Given exercise:
Reproduce the lines starting with the line that contains "You are a GUI" and going on through the line that contains "click(16, 39)", leaving out the pictures.

Extracted records:
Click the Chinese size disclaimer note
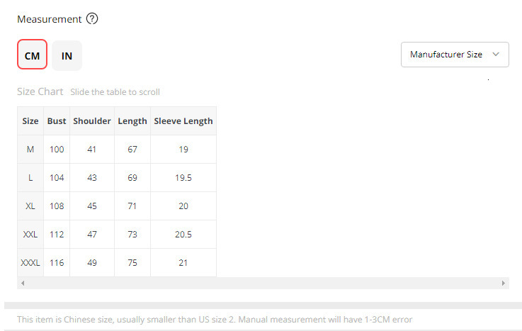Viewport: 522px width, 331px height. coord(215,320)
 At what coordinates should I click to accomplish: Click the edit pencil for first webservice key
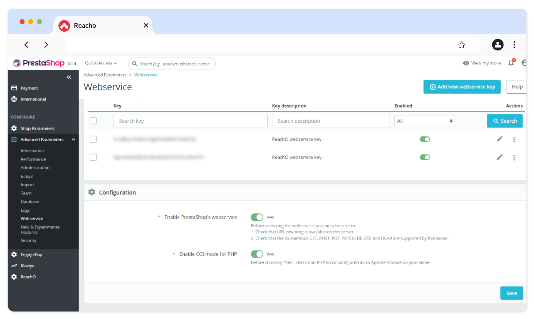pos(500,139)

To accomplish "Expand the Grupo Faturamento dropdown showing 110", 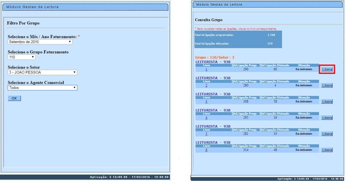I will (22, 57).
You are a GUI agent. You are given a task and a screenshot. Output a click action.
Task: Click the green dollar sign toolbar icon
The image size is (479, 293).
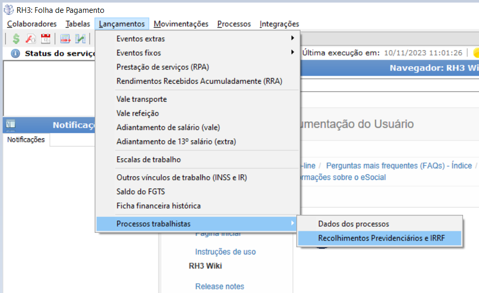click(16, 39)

==

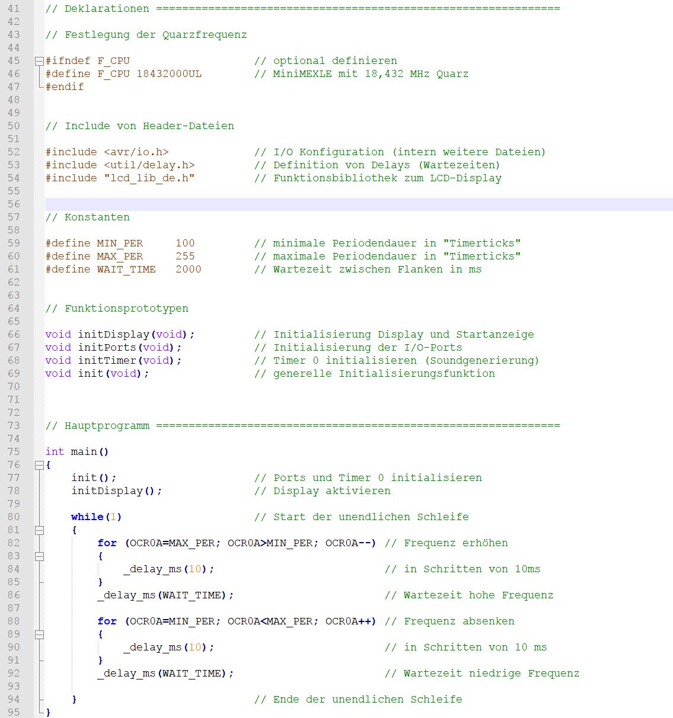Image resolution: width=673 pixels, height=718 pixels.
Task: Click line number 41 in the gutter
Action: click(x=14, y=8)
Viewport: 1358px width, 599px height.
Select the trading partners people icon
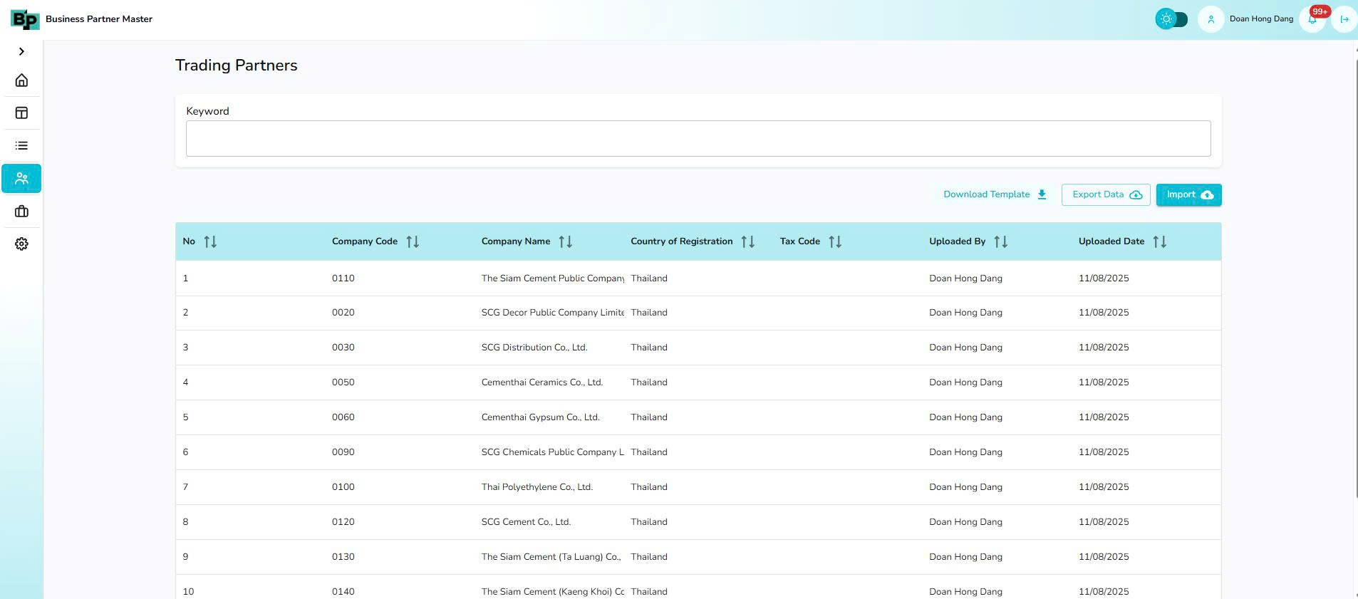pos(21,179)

Task response:
You are a GUI agent. You are given a task and a screenshot. Output a click action.
Task: Click the green dollar sign toolbar icon
The image size is (479, 293).
click(16, 39)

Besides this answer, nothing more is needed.